What we got has been a fair bit of hell on earth. The twenty-first century has been one trauma after another from 9/11 and global terrorism, failed foreign wars to the Great Recession, the Tea Party and Trump, police killings of black men, protests and riots, Covid and war in Europe. And hanging over it all, Climate Apocalypse.

It has been nothing if not “a time of testing,” and so far we aren’t getting a passing grade.

To his credit, Bruni devotes his last 60 pages to good ideas about what can and should be done to change course. The proposals are practical. Things like open primaries and rank-choice voting, job training for people in mid-life, and regulation of social media.

But his major solution was a surprise to me, albeit an agreeable one. If grievance gluttony is your problem, you might think the solution is gratitude. Count your blessings, be thankful, look on the bright side, etc.

But no, Bruni says the antidote to grievance is “humility.” Taking yourself a little less seriously. Be less inclined to be sure you are right and that you know it all. Imagining you have much to learn. Getting the facts before moving to Defcon-12 and full cancellation mode.

____________________

— Problem 1 —
Translate this sentence from the passage on Bruni's ideas about grievance into Spanish: "To his credit, Bruni devotes his last 60 pages to good ideas about what can and should be done to change course."
— Problem 2 —
Carry on the passage on Bruni's ideas about grievance, starting after its last sentence.

— Dataset entries —
____________________

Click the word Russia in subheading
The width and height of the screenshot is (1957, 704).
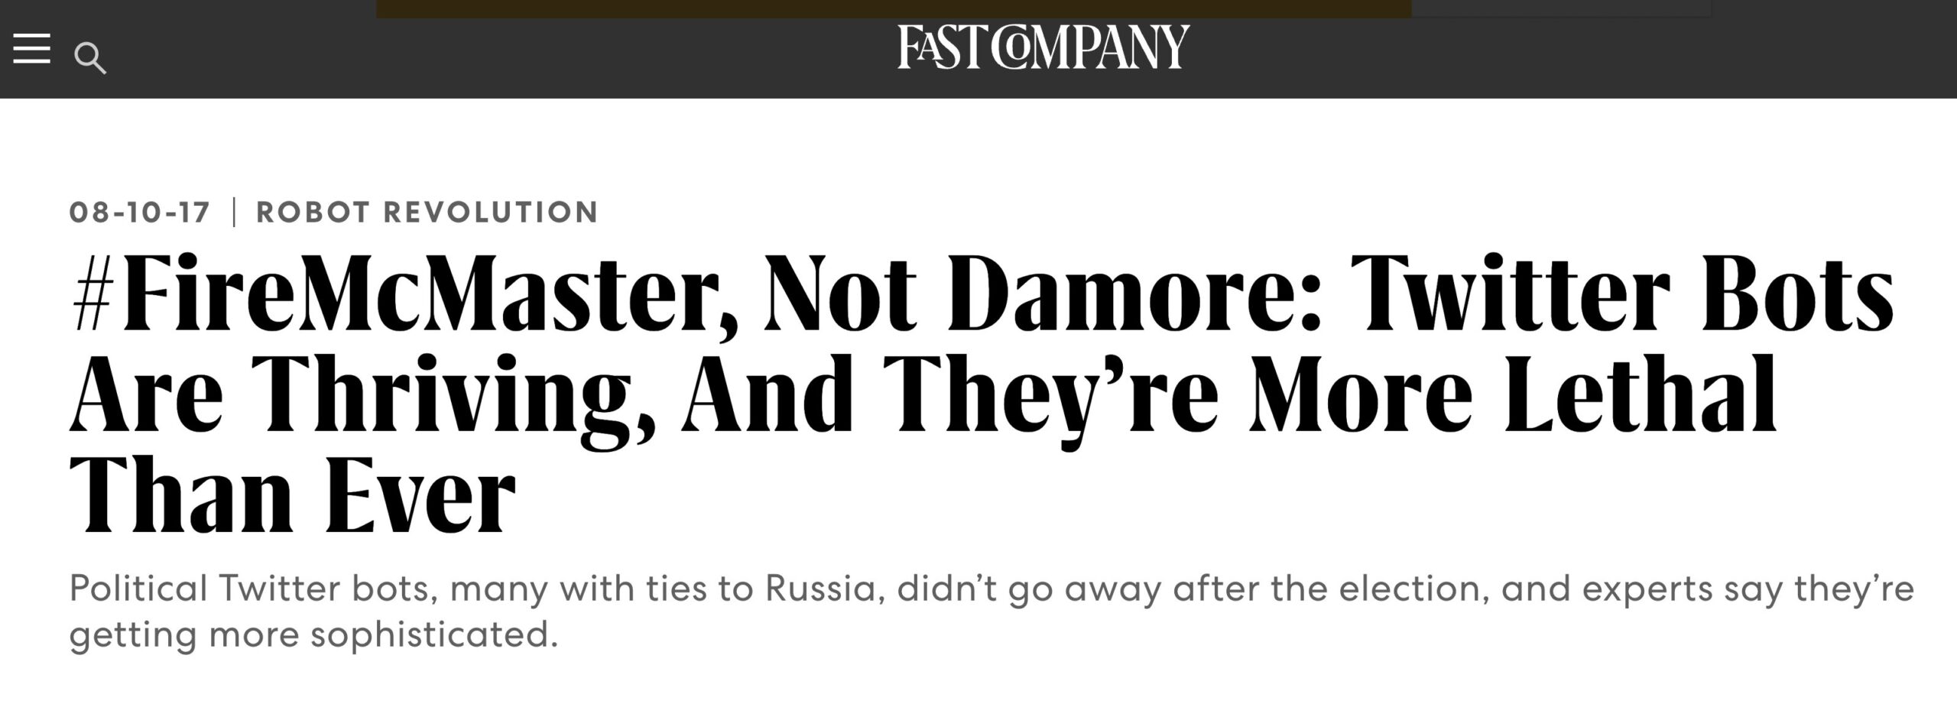(x=826, y=589)
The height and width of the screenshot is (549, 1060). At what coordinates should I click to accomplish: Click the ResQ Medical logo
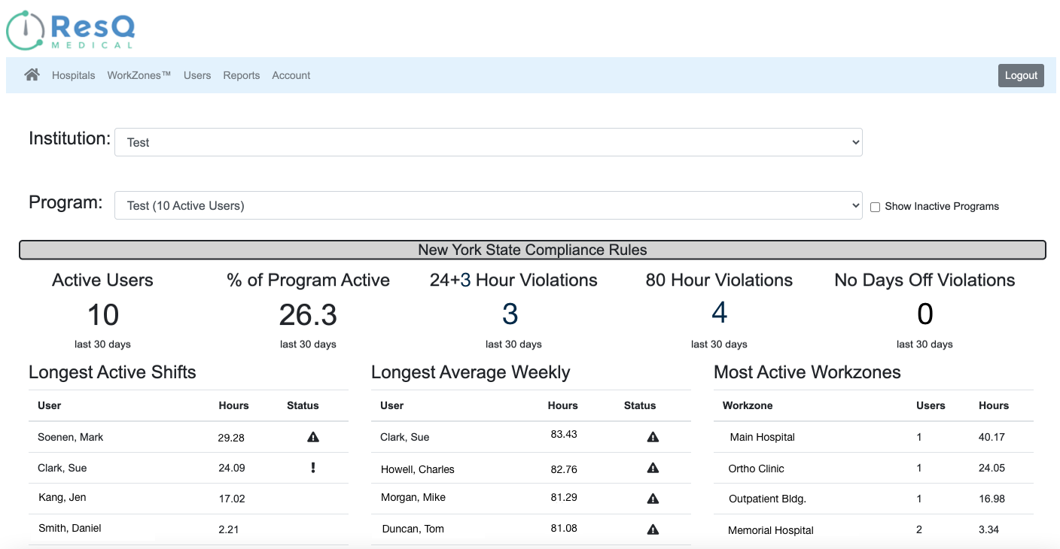tap(71, 30)
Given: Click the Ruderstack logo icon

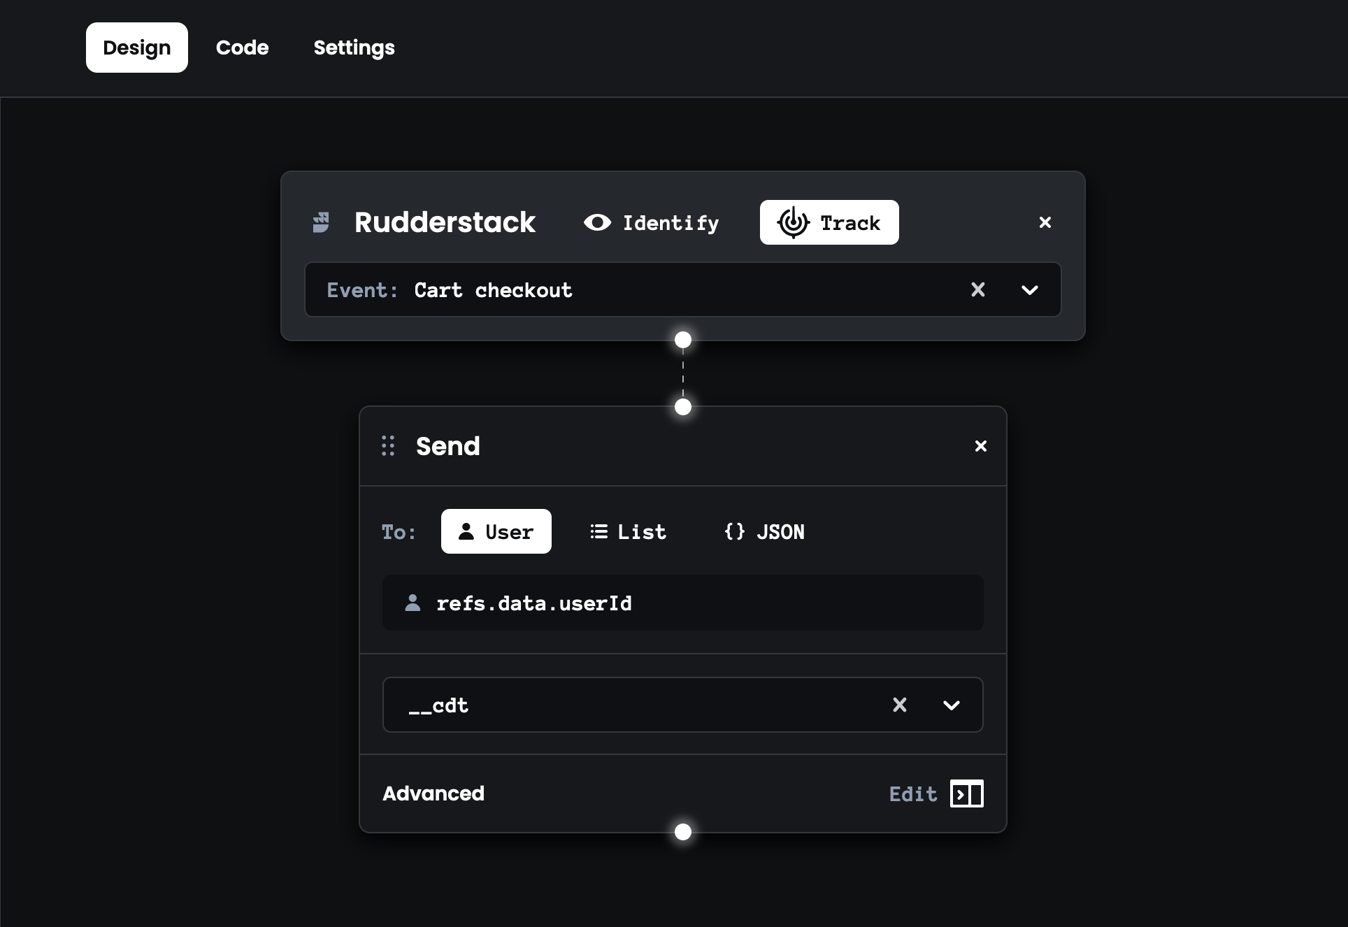Looking at the screenshot, I should (321, 222).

____________________

— Result 1 —
Hay que reconocerle a Bruni que dedica sus últimas 60 páginas a buenas ideas sobre lo que puede y debe hacerse para cambiar el rumbo.

— Result 2 —
As an exemplar of what he has in mind, Bruni cites the popular Republican governor of blue-state Massachusetts, Charlie Baker, who is fond of quoting a verse from the New Testament, “Do nothing out of selfish ambition or vain conceit, rather, in humility, value others above yourself.” (Philippians 2:3)

Which allows me to suggest — no surprise to my readers — that the atrophy of a once prevailing religious and truly Christian ethos and ethic (as opposed to the grievance-driven “Christian Nationalism,”) is a core part of the problem. That was, and is, a spiritual tradition that taught humility as a core value grounded in the knowledge that there is God, and it isn’t us.

Anthony B. Robinson
Anthony B. Robinson
Tony is a writer, teacher, speaker and ordained minister (United Church of Christ). He served as Senior Minister of Seattle’s Plymouth Congregational Church for fourteen years. His newest book is Useful Wisdom: Letters to Young (and not so young) Ministers. He divides his time between Seattle and a cabin in Wallowa County of northeastern Oregon. If you’d like to know more or receive his regular blogs in your email, go to his site listed above to sign-up.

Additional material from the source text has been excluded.